Step 4 — The safety assessor evaluates and signs
A qualified assessor reviews the toxicological profile, calculates exposure and the margin of safety, and writes Part A and Part B. Only a person with the required qualifications can sign the report — this cannot be self-certified.
Step 5 — File and notify
The signed CPSR goes into your Product Information File, and its data supports your CPNP notification. At that point the safety side of your launch is complete.
What you need to supply — checklist
| Input | Detail expected | Why the assessor needs it |
|---|---|---|
| Full formula (INCI %) | Exact quantitative composition | Basis of the entire assessment |
| Raw-material data | Specs, SDS, allergens, impurities | Toxicological evaluation |
| Manufacturing info | GMP, process, packaging | Stability and contamination risk |
| Microbiological data | Challenge test or justification | Preservation and shelf safety |
| Label & claims | Artwork and intended use | Warnings, dosage, foreseeable use |
Tip: Build a single folder per product containing every input above. Brands that hand over a complete pack get their CPSR back far faster than those who send documents piecemeal.
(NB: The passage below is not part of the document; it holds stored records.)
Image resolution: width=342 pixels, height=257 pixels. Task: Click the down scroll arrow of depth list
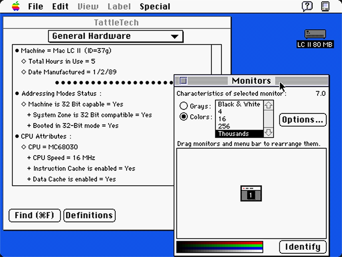(269, 134)
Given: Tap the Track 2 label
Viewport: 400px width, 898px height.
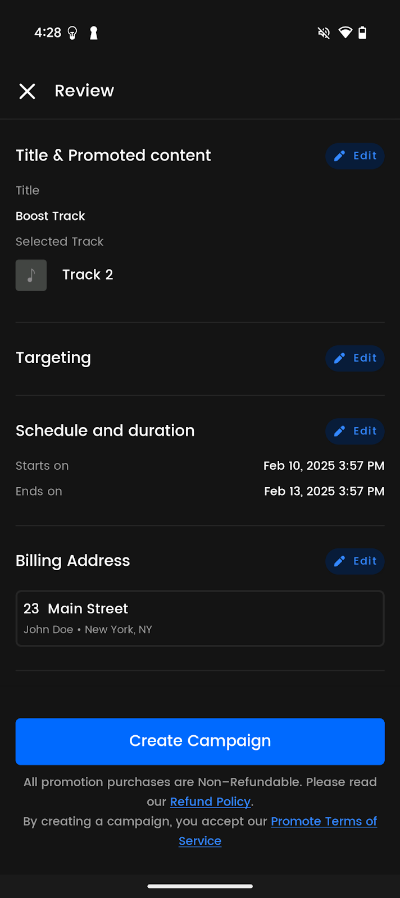Looking at the screenshot, I should click(88, 275).
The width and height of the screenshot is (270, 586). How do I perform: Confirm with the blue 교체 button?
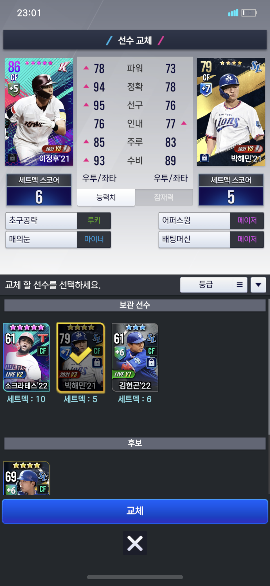tap(135, 511)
Warning: A CPSR is product- and formula-specific. If you reformulate, change a supplier’s raw material, or significantly alter the packaging, the assessment may need to be updated before you can keep selling.
How long does the CPSR process take?
For a straightforward, low-risk product with complete documentation, a CPSR can be turned around quickly. The timeline stretches when raw-material data is missing, when lab testing (such as a challenge test or stability test) still has to be commissioned, or when a range has many variants — each of which may need its own report. Preparation, not assessment, is usually the bottleneck.
Bringing it all together
Knowing how to get a CPSR is mostly about preparation: lock your formula, gather complete raw-material and manufacturing data, then hand it to a qualified safety assessor who produces Part A and Part B and signs the report. Do that well and the rest of your compliance file falls into place. Lexora’s CPSR service pairs you with qualified assessors and tells you exactly what to provide, so you get a defensible, ready-to-file report without the back-and-forth.
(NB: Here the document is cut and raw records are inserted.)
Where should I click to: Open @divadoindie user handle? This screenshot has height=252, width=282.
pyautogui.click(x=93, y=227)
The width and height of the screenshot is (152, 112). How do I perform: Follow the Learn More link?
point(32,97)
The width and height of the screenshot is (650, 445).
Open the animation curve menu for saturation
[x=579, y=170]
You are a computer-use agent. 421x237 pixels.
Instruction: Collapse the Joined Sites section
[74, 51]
Frequently asked questions
Who can write a CPSR?
Only a qualified safety assessor — typically a person holding a recognised qualification in pharmacy, toxicology, medicine or a similar discipline — can sign the Part B safety assessment. Brand owners and unqualified consultants cannot self-certify a CPSR, even for simple products.
What documents do I need to get a CPSR?
You need the full quantitative formula, raw-material specifications and safety data, manufacturing and GMP details, microbiological and stability data (or a justification), and the product label and claims. Complete documentation is the fastest route to a signed report.
Do I need a separate CPSR for each product variant?
Often yes. Different colours, fragrances or formulations can each require their own assessment, though closely related variants may sometimes be grouped with proper justification. The safety assessor decides based on how the formulas differ.
Is the CPSR the same as the PIF?
No. The CPSR is the safety assessment document; the Product Information File is the larger dossier that contains the CPSR along with the product description, manufacturing method, claims evidence and labelling. The CPSR is a key part of the PIF, not a replacement for it.
How long is a CPSR valid?
A CPSR does not have a fixed expiry date, but it must stay accurate. It needs updating whenever the formulation, raw materials, packaging or relevant safety knowledge changes, so the report always reflects the product as currently sold.